_WHAT IS REQUIRED_
List all lines of the data that include the string "Sugar".

_Stored data_
═══

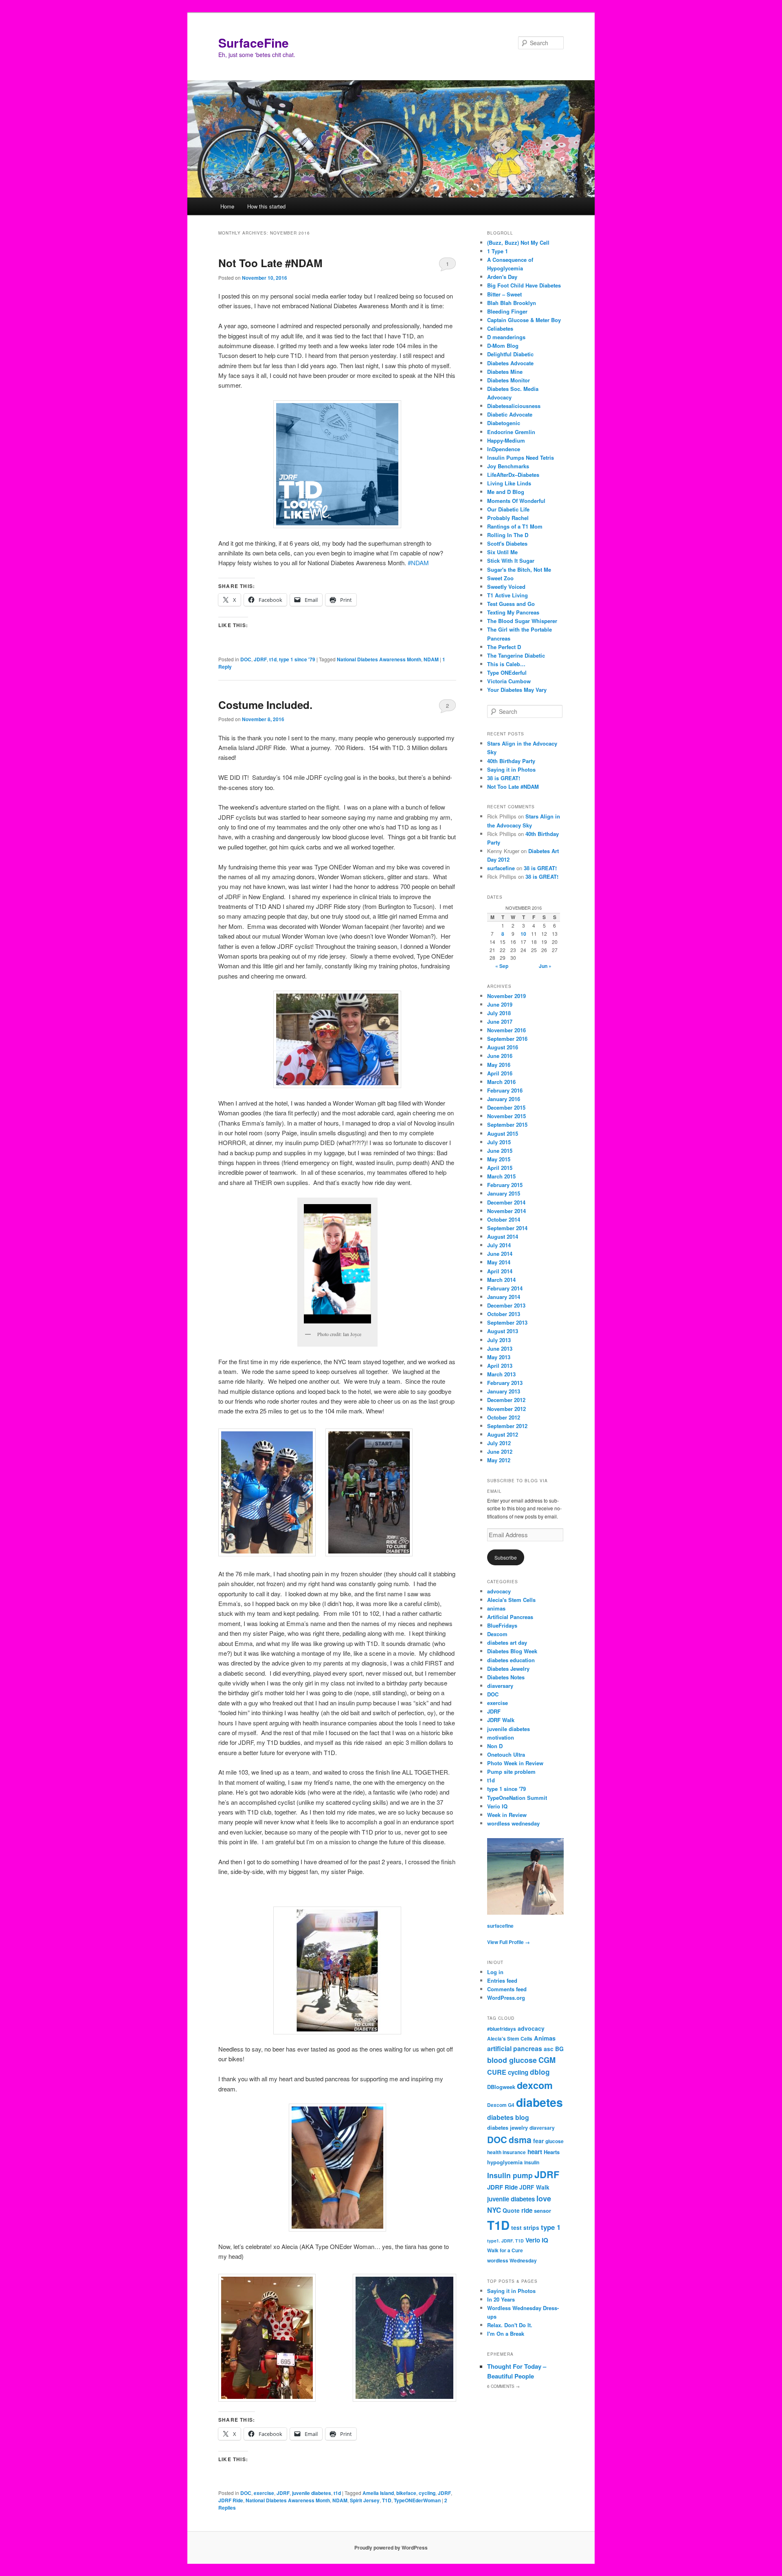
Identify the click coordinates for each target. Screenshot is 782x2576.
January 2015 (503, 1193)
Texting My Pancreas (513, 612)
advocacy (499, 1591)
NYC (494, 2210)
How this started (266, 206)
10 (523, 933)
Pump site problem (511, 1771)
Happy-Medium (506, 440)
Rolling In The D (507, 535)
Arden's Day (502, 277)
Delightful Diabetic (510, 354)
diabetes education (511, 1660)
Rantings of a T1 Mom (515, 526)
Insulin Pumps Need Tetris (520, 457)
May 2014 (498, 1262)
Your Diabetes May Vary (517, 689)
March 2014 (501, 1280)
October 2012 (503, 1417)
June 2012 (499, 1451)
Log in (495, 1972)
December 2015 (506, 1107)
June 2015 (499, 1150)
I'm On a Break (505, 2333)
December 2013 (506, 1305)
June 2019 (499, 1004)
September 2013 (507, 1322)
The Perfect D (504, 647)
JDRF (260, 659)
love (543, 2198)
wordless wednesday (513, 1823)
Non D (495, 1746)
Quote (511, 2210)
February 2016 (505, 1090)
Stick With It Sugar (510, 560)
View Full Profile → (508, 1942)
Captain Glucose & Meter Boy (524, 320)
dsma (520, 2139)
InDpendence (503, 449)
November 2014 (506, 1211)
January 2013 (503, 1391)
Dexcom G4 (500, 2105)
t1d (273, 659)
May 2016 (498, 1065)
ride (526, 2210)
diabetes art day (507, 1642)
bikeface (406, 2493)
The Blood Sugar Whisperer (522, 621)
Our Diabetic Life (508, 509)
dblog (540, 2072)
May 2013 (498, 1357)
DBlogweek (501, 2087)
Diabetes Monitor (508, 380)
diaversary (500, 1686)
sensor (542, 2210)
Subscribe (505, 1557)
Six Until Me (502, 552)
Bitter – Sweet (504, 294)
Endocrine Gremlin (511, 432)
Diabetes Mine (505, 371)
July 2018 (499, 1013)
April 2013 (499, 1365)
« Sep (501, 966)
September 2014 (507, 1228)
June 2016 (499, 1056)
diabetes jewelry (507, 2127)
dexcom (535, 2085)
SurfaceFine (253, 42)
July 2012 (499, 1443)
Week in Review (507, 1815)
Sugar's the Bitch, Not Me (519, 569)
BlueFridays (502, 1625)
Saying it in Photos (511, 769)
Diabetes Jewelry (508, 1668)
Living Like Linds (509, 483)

═══

_OUTPUT BELOW_
Stick With It Sugar (510, 560)
The Blood Sugar Whisperer (522, 621)
Sugar's the Bitch, Not Me (519, 569)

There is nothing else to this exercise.